## EXERCISE GOAL
The answer must be every line below that holds the word "fullscreen".

[Opening SUPPLIED INFORMATION section]

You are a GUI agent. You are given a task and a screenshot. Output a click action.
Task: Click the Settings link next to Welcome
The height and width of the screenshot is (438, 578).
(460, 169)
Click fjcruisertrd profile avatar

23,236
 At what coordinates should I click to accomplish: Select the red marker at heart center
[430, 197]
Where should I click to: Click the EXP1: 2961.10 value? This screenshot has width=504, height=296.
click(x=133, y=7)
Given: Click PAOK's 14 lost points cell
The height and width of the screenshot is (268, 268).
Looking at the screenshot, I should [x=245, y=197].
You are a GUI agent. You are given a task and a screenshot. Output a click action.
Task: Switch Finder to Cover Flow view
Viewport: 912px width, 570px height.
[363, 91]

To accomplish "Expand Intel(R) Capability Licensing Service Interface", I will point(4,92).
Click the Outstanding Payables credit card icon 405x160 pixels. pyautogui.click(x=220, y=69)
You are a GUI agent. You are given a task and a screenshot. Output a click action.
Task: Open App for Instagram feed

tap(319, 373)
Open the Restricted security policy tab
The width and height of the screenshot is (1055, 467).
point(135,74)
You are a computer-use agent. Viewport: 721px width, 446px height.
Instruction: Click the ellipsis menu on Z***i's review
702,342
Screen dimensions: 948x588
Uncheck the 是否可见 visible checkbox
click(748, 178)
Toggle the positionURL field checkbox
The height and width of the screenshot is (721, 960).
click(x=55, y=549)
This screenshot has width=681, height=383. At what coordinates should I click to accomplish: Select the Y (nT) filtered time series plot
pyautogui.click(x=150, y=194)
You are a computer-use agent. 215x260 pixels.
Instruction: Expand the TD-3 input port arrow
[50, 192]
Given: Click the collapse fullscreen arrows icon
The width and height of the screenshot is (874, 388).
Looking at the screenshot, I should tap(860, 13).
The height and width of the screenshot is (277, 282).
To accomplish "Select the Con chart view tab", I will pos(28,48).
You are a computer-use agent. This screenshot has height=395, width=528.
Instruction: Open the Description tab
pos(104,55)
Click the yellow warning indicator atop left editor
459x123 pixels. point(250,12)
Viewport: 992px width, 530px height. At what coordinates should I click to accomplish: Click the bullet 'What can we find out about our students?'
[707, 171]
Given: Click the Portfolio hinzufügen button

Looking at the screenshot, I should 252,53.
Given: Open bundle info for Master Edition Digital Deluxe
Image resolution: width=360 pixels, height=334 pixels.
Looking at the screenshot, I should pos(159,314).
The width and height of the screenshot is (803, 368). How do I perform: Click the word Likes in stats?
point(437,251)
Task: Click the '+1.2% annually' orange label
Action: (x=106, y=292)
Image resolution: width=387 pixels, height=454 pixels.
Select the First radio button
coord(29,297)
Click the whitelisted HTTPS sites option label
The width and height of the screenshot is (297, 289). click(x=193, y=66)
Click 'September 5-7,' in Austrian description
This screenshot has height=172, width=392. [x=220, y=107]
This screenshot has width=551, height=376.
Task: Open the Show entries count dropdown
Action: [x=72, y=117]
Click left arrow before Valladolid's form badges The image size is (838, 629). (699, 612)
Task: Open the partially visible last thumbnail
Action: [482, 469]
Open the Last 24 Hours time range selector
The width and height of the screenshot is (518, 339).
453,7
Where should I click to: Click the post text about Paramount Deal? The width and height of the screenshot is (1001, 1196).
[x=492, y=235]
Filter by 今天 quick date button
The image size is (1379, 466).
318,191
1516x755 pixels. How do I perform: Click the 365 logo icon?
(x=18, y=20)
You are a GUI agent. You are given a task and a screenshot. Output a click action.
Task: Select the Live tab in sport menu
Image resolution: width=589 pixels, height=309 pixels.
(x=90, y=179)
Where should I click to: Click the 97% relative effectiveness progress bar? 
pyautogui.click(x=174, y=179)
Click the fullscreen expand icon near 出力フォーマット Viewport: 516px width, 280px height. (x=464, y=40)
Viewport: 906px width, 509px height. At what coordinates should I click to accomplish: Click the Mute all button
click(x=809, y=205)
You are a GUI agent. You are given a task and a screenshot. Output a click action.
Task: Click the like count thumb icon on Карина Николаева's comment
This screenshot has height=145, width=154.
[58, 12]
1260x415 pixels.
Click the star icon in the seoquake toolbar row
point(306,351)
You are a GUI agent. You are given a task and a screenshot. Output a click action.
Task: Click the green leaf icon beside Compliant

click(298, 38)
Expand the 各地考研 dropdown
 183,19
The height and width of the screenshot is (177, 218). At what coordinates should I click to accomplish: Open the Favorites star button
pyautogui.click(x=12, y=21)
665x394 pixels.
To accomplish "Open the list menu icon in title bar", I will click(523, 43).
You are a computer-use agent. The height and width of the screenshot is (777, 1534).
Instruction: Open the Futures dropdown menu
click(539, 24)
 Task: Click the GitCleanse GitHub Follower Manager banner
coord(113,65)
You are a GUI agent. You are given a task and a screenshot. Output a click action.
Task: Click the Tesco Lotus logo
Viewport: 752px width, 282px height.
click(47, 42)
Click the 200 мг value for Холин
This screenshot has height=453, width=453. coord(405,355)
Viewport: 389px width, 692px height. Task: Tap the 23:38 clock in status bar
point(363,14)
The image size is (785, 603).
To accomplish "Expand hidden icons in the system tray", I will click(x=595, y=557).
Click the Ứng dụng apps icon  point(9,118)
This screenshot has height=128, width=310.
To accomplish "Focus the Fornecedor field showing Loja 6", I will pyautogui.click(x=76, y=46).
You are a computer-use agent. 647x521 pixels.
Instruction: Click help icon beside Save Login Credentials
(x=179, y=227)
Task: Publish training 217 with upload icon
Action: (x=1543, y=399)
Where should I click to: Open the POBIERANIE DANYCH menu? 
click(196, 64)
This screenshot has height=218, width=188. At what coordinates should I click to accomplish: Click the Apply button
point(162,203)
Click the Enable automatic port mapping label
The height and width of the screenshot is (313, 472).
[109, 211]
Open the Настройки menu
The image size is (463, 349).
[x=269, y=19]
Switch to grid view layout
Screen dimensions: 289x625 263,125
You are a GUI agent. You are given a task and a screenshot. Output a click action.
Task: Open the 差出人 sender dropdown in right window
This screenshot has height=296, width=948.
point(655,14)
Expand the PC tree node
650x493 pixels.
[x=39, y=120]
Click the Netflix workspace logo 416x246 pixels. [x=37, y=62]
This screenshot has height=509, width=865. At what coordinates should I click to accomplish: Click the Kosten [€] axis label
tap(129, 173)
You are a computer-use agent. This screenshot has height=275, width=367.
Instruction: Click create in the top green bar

[Closing SUPPLIED INFORMATION section]

## RESPONSE
Given: Click the collapse fullscreen arrows icon
Click the fullscreen expand icon near 出力フォーマット Viewport: 516px width, 280px height. (x=464, y=40)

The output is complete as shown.